The challenge of culturally safe epidemiology adds complexity. Parallel to the quantitative-qualitative debate is the divide between indigenous and Western scientific knowledge, often believed to be associated with qualitative and quantitative characteristics, respectively. While some researchers believe indigenous and Western scientific knowledge are incompatible, Agrawal argues that the distinction may be somewhat artificial (Agrawal, 1995). Although there are
striking differences between philosophies and several forms of knowledge commonly viewed as either indigenous or Western … we may also discover that elements separated by this artificial divide share substantial similarities. (Agrawal, 1995, p. 3).
That there are important distinctions between epistemological systems does not mean that there is no place for the use of Western scientific methods in indigenous protocols, or vice versa.
A first principle of intercultural health research is that the epistemological systems are rarely mutually exclusive in all aspects. If the different systems meet on a plane of mutual respect, including noninterference with sacred knowledge and acknowledgement of intellectual property, it is possible to establish an interface in which neither indigenous nor Western scientific protocols are compromised. This might be called culturally safe space, akin to what others have called ethical space (Poole, 1972). With a common goal to attain understanding and knowledge that is directly applicable to improving the health of the community, Western scientists can support indigenous communities with research methods and protocols that do not undermine cultural integrity.
There are several theoretical and practical reasons why quantitative scientific research, including epidemiology, should be culturally safe. Some research questions posed by communities require quantitative methods. Recent questions posed by communities in CIET’s community support program include “Is local industry increasing our risk of cancers?” or “How common are sexually transmitted infections in our community?” or “Is what we’re doing to prevent domestic violence in our community working?”
These requests for research support all involve quantifying occurrence and exploring cause and effect through quantitative measures of association. As these processes were initiated by a request from the communities, this information can be pivotal in improving health and in efforts to attract attention to the needs and health priorities of the community.
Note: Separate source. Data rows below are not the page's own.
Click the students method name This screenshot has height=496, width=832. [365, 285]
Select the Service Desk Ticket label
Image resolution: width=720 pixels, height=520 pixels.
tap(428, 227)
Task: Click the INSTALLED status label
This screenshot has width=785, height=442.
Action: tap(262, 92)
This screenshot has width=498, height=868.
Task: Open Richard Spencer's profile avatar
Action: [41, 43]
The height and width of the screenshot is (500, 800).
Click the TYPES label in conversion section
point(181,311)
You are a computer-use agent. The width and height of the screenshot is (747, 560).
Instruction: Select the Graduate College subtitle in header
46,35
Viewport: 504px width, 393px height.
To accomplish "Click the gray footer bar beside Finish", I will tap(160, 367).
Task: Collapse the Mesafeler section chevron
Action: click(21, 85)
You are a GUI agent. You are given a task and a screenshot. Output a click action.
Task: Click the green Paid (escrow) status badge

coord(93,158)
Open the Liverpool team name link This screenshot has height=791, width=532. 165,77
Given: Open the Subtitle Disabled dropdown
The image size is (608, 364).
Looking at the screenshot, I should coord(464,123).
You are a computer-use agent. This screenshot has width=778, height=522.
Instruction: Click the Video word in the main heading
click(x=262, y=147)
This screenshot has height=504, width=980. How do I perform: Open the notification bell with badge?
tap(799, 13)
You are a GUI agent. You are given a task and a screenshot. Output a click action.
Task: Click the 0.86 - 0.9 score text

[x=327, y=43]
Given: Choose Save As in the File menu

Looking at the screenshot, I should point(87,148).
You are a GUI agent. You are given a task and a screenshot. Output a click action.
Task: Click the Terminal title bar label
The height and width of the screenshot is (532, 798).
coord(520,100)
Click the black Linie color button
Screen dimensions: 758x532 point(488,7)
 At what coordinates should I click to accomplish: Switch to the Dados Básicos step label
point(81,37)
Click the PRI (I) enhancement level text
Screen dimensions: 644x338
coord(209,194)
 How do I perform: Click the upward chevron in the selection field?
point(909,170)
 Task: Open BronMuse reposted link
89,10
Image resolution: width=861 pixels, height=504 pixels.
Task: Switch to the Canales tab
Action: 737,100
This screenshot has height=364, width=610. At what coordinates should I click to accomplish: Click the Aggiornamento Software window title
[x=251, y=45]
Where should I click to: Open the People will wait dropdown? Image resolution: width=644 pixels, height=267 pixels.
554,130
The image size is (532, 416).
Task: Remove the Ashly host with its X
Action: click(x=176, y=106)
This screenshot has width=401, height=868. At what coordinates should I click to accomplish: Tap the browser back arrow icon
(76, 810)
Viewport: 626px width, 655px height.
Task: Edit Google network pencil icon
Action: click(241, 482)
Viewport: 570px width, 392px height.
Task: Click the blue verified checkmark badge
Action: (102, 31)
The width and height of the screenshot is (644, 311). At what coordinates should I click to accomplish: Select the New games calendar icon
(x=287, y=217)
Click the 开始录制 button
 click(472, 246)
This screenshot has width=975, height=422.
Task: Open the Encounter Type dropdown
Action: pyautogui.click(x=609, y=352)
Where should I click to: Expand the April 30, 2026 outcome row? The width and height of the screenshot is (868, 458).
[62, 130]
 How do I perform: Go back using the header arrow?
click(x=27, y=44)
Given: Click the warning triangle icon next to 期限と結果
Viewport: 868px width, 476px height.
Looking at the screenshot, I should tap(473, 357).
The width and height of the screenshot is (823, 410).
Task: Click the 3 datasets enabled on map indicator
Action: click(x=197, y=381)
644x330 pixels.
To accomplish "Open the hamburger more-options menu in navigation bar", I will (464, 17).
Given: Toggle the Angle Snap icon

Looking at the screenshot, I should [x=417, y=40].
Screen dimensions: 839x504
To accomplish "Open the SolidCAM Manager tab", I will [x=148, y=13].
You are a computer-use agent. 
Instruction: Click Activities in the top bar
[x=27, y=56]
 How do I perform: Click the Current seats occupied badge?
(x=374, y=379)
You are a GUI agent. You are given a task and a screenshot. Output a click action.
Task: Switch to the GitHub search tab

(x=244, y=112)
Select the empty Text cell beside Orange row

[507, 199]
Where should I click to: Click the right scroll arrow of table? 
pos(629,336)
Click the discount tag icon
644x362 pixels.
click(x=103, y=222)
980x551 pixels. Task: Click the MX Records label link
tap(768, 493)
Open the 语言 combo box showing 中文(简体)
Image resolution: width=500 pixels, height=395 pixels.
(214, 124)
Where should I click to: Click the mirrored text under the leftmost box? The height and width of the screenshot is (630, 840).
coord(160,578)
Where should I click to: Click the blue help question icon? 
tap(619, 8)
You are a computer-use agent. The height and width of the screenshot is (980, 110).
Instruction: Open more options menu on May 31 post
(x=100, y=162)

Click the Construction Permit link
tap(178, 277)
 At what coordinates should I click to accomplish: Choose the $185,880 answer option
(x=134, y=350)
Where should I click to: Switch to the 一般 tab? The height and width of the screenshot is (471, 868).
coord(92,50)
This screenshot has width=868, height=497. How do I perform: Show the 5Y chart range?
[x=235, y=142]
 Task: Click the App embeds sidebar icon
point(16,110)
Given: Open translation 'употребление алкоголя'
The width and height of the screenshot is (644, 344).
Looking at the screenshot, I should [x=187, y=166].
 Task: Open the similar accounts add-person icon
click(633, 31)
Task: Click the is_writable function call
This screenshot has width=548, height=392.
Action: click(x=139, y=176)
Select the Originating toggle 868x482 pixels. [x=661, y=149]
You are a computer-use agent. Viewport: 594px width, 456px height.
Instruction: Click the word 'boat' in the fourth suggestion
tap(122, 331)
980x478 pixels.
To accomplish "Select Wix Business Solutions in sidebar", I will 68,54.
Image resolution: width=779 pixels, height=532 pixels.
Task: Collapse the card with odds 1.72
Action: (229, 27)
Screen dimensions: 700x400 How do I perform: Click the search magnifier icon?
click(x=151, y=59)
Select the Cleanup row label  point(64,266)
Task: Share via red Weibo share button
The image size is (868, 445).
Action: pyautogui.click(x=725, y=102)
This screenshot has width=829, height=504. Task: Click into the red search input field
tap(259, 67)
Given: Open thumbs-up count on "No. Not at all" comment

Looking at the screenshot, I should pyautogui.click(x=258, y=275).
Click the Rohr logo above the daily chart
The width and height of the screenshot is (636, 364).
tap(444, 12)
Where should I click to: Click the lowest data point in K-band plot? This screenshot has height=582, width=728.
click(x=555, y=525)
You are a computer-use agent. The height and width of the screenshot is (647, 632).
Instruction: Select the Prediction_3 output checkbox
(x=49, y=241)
The supposed absolute incompatibility between indigenous and Western knowledge may also be unfounded because it “seeks to separate and fix in time and space (separate as independent and fix as stationary and unchanging) knowledge systems that can never be so separated or fixed” (Agrawal, 1995, p. 3). There is no doubt that scientific knowledge is continuously advancing and evolving and there is little reason to assume that indigenous knowledge is any different. The belief that indigenous knowledge is fixed in time and space stems from an incomplete perspective on the ethnogenesis of indigenous peoples — the process by which indigenous groups have come to be understood by themselves and others as ethnically distinct (Roosens, 1989; Taylor, 1979).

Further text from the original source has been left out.